Schon im Zweiten Weltkrieg war einer der Haupthindernisse zum Bau einer
Uranbombe (insbesondere für Hitler-Deutschland) eben dieser Anreicherungsprozeß,
da zur Herstellung einer solchen Bombe besonders hoch angereichertes Uran
notwendig ist.
Nach der Isotopentrennung wird das angereicherte
Uranhexaflourid noch im gasförmigen Zustand in spezielle Behälter gefüllt,
verfestigt und zur Brennelementefabrik transportiert. Dort wird das UF6
in Uranoxid-Pulver (UO2) umgewandelt. Das Pulver wird danach zu
kleinen Brennstofftabletten von 2-3 cm Länge und etwa 1 cm Durchmesser gepreßt
und schließlich bei einer Temperatur von 1700° C zu keramischem Material
gesintert. Die Pellets werden nach diesem Prozeß an ihren Enden verschweißt und
in 4 bis 5 Meter lange Hüllrohre aus Edelstahl oder Zirkonmetall eingefüllt. Die
Hüllrohre halten das Uran an Ort und Stelle und verhindern dessen Korrosion.
Anschließend wird eine größere Zahl dieser Einzelstäbe (bis zu 250) zu einem
Brennstabbündel mit einer Kantenlänge von etwa 20 cm zusammengebaut
("assembliert"). Die meisten Reaktortypen arbeiten heute mit einer größeren
Menge solcher Brennstabbündel.

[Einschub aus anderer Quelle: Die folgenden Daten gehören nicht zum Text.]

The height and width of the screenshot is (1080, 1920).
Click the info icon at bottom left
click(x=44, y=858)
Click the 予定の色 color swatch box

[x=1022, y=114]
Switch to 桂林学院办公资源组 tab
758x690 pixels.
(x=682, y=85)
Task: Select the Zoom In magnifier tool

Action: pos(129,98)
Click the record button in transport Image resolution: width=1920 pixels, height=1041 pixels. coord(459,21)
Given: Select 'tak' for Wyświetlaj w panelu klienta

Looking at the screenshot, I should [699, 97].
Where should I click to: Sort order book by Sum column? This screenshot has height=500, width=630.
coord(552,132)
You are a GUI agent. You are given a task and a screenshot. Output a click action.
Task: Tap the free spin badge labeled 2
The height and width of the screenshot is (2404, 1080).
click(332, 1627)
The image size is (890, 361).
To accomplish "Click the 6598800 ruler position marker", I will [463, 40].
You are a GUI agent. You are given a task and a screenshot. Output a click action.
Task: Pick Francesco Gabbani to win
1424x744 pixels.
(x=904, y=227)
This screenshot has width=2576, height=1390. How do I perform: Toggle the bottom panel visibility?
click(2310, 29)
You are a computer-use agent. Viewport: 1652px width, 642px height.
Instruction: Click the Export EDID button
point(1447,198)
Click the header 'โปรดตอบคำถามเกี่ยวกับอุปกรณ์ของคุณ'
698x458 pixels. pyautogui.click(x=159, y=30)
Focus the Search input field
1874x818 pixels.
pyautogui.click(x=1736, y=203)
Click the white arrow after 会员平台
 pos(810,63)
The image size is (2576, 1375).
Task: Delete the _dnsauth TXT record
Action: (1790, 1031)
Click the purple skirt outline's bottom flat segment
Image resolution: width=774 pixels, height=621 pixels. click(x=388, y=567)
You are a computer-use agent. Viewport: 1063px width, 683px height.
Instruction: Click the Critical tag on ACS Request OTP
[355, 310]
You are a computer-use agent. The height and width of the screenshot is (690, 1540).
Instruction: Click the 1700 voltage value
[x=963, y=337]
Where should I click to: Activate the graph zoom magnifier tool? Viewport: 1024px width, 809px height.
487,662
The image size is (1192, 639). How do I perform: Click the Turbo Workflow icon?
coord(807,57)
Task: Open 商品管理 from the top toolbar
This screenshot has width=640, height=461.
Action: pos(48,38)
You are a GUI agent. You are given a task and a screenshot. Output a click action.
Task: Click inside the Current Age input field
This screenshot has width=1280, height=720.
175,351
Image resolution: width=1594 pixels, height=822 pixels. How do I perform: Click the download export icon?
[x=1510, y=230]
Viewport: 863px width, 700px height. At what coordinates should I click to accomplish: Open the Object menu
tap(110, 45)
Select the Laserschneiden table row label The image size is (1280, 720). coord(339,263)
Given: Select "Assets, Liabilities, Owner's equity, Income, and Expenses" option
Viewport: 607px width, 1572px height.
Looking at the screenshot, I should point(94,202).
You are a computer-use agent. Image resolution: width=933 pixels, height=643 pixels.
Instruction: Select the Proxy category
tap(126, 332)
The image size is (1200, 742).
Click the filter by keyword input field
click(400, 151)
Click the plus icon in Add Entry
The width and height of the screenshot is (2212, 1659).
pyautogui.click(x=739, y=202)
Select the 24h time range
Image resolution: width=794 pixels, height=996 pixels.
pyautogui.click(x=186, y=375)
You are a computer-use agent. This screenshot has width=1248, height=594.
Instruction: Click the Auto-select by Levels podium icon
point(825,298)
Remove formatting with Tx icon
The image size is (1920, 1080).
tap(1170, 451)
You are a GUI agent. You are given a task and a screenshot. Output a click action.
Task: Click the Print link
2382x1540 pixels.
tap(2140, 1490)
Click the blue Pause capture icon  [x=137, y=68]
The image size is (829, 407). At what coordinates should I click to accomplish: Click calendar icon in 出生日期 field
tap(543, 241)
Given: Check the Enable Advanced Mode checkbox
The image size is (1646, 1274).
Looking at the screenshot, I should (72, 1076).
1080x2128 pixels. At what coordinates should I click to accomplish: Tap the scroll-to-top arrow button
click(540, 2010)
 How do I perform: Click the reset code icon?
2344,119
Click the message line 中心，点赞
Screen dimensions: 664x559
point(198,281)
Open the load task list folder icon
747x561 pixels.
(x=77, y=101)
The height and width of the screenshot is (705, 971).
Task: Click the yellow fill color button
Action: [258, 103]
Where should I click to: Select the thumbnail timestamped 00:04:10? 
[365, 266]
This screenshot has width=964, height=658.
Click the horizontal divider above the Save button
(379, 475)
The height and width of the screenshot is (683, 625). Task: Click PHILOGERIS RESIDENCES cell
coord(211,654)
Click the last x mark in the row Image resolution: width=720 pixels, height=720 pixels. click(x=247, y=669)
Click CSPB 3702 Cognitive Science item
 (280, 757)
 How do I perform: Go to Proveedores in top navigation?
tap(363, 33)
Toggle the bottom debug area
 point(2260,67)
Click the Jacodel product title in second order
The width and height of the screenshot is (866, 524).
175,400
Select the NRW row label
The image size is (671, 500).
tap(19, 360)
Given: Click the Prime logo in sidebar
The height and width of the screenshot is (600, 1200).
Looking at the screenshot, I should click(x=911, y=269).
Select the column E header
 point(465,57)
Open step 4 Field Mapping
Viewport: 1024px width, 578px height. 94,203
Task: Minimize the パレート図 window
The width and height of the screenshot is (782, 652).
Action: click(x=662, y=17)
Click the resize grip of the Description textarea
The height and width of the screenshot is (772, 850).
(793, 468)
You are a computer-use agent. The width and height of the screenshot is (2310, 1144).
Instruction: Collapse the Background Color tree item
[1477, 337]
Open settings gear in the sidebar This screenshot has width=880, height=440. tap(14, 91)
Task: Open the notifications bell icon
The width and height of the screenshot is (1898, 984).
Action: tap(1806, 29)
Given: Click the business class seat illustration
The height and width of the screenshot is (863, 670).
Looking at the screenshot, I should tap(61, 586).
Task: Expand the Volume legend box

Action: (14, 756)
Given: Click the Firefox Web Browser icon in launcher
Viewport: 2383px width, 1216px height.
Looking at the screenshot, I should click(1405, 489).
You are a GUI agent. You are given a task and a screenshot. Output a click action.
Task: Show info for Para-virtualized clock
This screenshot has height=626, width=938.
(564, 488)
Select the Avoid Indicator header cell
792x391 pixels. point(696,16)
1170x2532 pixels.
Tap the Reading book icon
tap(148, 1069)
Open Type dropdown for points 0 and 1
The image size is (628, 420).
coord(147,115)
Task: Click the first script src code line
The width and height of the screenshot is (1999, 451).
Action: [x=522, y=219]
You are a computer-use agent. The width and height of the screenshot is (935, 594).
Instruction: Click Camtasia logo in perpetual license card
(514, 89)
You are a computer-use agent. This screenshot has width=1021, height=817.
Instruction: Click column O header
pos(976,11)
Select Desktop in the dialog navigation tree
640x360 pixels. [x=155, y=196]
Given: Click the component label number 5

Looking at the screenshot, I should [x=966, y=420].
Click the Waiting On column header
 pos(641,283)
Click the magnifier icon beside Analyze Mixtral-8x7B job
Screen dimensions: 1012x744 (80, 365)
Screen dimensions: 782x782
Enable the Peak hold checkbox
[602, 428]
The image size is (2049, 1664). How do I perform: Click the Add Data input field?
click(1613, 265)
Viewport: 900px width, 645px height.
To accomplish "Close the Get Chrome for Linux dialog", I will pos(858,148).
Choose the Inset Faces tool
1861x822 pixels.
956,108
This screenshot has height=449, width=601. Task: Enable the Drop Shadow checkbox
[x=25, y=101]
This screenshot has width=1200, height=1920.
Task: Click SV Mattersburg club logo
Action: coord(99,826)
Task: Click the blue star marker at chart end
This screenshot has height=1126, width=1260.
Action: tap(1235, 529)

Nachdem der Kern des Reaktors mit den Bündeln
beladen wurde, beginnt dessen Betrieb, wenn die Steuerstäbe (deren Aufgabe es
ist, Spaltneutronen zu absorbieren und so eine Kettenreaktion zu unterbinden)
aus dem Kern herausgezogen werden. Dadurch setzt die Kettenreaktion ein und es
entsteht Wärme, die mit einem Kühlmittel (z.B. Wasser) an einen Dampferzeuger
abgeführt wird. Der Dampf treibt schließlich eine Turbine an, die elektrischen
Strom produziert.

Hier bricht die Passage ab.